Objectives:
**1.** Reproduce the passage of the McCain campaign piece from "He is a now" to "speaks to admirers." word for word.
**2.** In one to three sentences, explain why the McCain campaign piece finds it notable that McCain is now orchestrating attacks on his opponent.
**3.** According to the McCain campaign piece, which former Bush strategist called McCain's campaign "one step too far"?

Extract:
****************
He is a now man surrounded by a hostile press that questions his truthfulness, running a campaign that even former Bush strategist Karl Rove is calling “one step too far” in its attacks on Sen. Barack Obama, the Democratic presidential nominee. McCain, the one-time avatar of transparency and candor, finds himself shadowed by the media –people he now tends to call ” little jerks” — yelling “Liar! Liar! Pants on Fire!”
Of course, McCain still literally rides the Straight Talk Express, both in the air and on the ground. He still belts out the same jokes about lawyers and congressional approval ratings and has deep rhetorical grace when speaking about his experiences in Vietnam and his concern for soldiers in the field. He still stumbles through prepared remarks as if racing to get to the town-hall portion, where he eagerly speaks to admirers.
But the old soldier, who watched his 2000 presidential ambitions felled by dark tactics, ugly rumors and outright falsehoods during the GOP primary campaign in South Carolina, is now orchestrating those same kind of attacks. Instead of being the one standing up to mis-truth, he is mis-truth’s master — using outright lies about his opponent’s record and stands, while exaggerating the strength of his own campaign.
This is not a statement created by the Obama campaign. This is something based, as Marlon Brando’s Jor-El once said in “Superman: The Movie,” in “undeniable fact.” The New York Times, in a news story — not an editorial – chronicled McCain’s misdeeds. First, the GOP campaign twisted Obama’s words regarding lipstick-gate; then it ran an advertisement suggesting Obama supported “comprehensive sex education” for kindergartners as well as complete distortions of his rivals tax, energy and health-care plans.
Both the Washington Post and The Associated Press ran pieces in a similar vein and Bloomberg News questioned — correctly — whether McCain officials had begun over-estimating the crowd size at McCain-Palin events. For god’s sakes, a hapless McCain was taken — quite effectively — to task by the hosts of “The View.”
****************
Dataset extract:

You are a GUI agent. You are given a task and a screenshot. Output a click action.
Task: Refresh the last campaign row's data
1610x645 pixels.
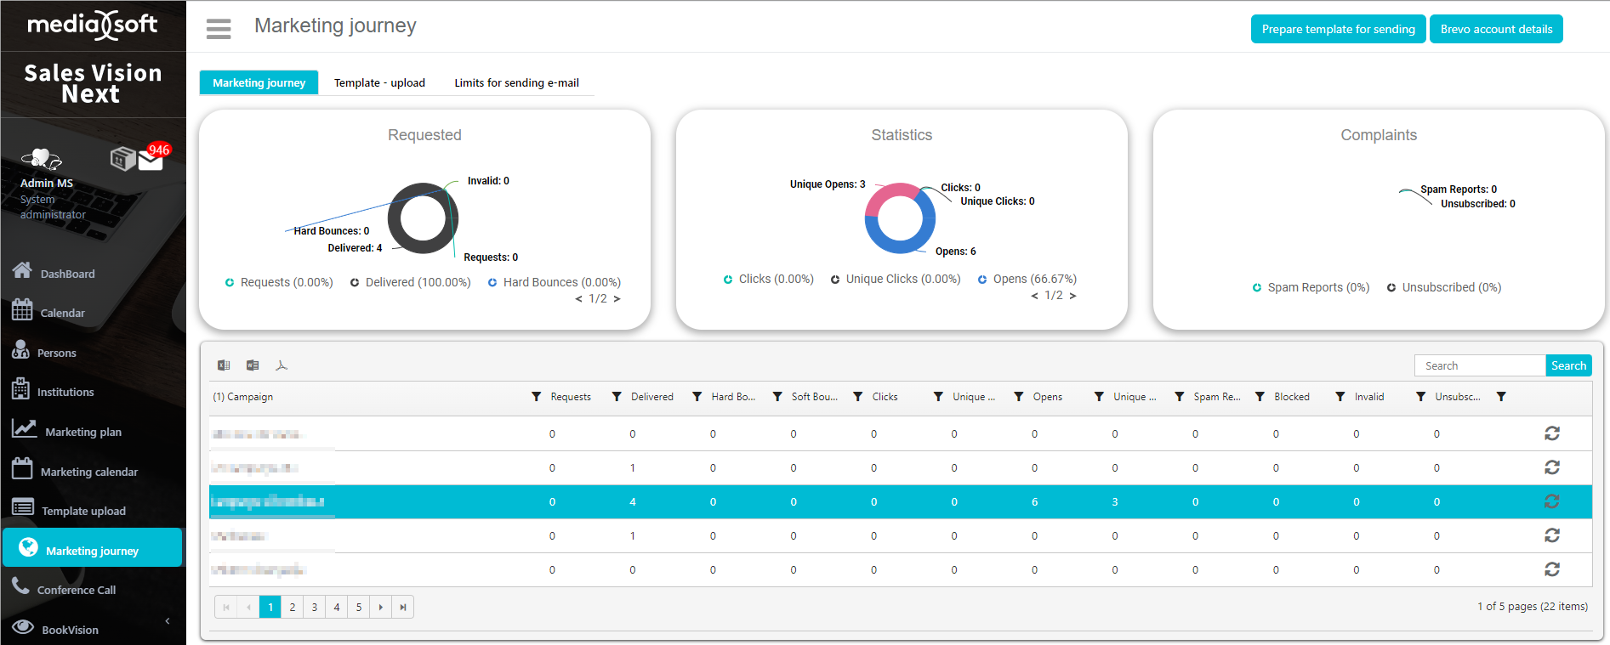pos(1551,569)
****************
The answers:
**1.**
He is a now man surrounded by a hostile press that questions his truthfulness, running a campaign that even former Bush strategist Karl Rove is calling “one step too far” in its attacks on Sen. Barack Obama, the Democratic presidential nominee. McCain, the one-time avatar of transparency and candor, finds himself shadowed by the media –people he now tends to call ” little jerks” — yelling “Liar! Liar! Pants on Fire!”
Of course, McCain still literally rides the Straight Talk Express, both in the air and on the ground. He still belts out the same jokes about lawyers and congressional approval ratings and has deep rhetorical grace when speaking about his experiences in Vietnam and his concern for soldiers in the field. He still stumbles through prepared remarks as if racing to get to the town-hall portion, where he eagerly speaks to admirers.

**2.** In 2000, McCain's presidential ambitions were felled in the South Carolina GOP primary by dark tactics, ugly rumors and outright falsehoods. He is now orchestrating the same kind of attacks. Instead of standing up to mis-truth, he has become its master.

**3.** Karl Rove.